Word and element pointing entries:
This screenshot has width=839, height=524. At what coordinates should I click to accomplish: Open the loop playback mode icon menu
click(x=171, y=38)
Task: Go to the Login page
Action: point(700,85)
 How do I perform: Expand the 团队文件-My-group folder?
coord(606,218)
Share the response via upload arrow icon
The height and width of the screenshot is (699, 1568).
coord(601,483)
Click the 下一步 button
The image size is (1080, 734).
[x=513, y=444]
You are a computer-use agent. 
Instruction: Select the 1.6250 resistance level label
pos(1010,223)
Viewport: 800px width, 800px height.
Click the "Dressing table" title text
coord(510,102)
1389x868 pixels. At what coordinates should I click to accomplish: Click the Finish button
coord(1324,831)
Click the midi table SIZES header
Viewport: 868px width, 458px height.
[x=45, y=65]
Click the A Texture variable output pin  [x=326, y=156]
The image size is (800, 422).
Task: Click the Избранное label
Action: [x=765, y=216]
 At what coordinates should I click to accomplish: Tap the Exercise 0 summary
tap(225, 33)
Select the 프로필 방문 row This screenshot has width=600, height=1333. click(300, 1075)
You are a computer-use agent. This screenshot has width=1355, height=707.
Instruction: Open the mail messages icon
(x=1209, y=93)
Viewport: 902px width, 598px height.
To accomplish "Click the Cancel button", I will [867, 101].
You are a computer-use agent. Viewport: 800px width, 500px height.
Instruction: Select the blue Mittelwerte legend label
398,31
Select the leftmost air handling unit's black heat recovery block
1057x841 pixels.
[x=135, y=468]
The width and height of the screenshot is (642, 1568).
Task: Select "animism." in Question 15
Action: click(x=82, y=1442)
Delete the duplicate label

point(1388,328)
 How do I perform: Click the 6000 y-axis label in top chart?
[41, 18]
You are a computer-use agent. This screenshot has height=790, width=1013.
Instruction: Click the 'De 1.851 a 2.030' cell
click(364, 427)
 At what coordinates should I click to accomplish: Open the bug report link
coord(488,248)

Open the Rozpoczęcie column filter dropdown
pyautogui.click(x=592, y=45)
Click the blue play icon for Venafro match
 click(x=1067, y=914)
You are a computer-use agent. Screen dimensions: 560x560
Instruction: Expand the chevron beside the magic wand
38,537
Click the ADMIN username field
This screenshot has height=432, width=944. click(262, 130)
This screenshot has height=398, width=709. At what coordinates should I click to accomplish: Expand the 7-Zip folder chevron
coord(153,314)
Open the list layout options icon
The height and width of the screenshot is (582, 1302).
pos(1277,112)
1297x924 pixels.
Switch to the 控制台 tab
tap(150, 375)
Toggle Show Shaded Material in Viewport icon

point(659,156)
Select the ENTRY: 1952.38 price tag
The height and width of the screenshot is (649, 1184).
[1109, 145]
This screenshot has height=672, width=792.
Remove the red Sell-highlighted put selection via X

**Goal:**
Write out the whole listing above again, line for line, without changing anything.

**Solution to the exercise:**
This screenshot has width=839, height=524. At what coordinates should I click to accomplish: Open the loop playback mode icon menu
click(x=171, y=38)
Task: Go to the Login page
Action: point(700,85)
 How do I perform: Expand the 团队文件-My-group folder?
coord(606,218)
Share the response via upload arrow icon
The height and width of the screenshot is (699, 1568).
coord(601,483)
Click the 下一步 button
The image size is (1080, 734).
[x=513, y=444]
You are a computer-use agent. 
Instruction: Select the 1.6250 resistance level label
pos(1010,223)
Viewport: 800px width, 800px height.
Click the "Dressing table" title text
coord(510,102)
1389x868 pixels. At what coordinates should I click to accomplish: Click the Finish button
coord(1324,831)
Click the midi table SIZES header
Viewport: 868px width, 458px height.
[x=45, y=65]
Click the A Texture variable output pin  [x=326, y=156]
The image size is (800, 422).
Task: Click the Избранное label
Action: [x=765, y=216]
 At what coordinates should I click to accomplish: Tap the Exercise 0 summary
tap(225, 33)
Select the 프로필 방문 row This screenshot has width=600, height=1333. click(300, 1075)
You are a computer-use agent. This screenshot has width=1355, height=707.
Instruction: Open the mail messages icon
(x=1209, y=93)
Viewport: 902px width, 598px height.
To accomplish "Click the Cancel button", I will [867, 101].
You are a computer-use agent. Viewport: 800px width, 500px height.
Instruction: Select the blue Mittelwerte legend label
398,31
Select the leftmost air handling unit's black heat recovery block
1057x841 pixels.
[x=135, y=468]
The width and height of the screenshot is (642, 1568).
Task: Select "animism." in Question 15
Action: click(x=82, y=1442)
Delete the duplicate label

point(1388,328)
 How do I perform: Click the 6000 y-axis label in top chart?
[41, 18]
You are a computer-use agent. This screenshot has height=790, width=1013.
Instruction: Click the 'De 1.851 a 2.030' cell
click(364, 427)
 At what coordinates should I click to accomplish: Open the bug report link
coord(488,248)

Open the Rozpoczęcie column filter dropdown
pyautogui.click(x=592, y=45)
Click the blue play icon for Venafro match
 click(x=1067, y=914)
You are a computer-use agent. Screen dimensions: 560x560
Instruction: Expand the chevron beside the magic wand
38,537
Click the ADMIN username field
This screenshot has height=432, width=944. click(262, 130)
This screenshot has height=398, width=709. At what coordinates should I click to accomplish: Expand the 7-Zip folder chevron
coord(153,314)
Open the list layout options icon
The height and width of the screenshot is (582, 1302).
pos(1277,112)
1297x924 pixels.
Switch to the 控制台 tab
tap(150, 375)
Toggle Show Shaded Material in Viewport icon

point(659,156)
Select the ENTRY: 1952.38 price tag
The height and width of the screenshot is (649, 1184).
[1109, 145]
This screenshot has height=672, width=792.
Remove the red Sell-highlighted put selection via X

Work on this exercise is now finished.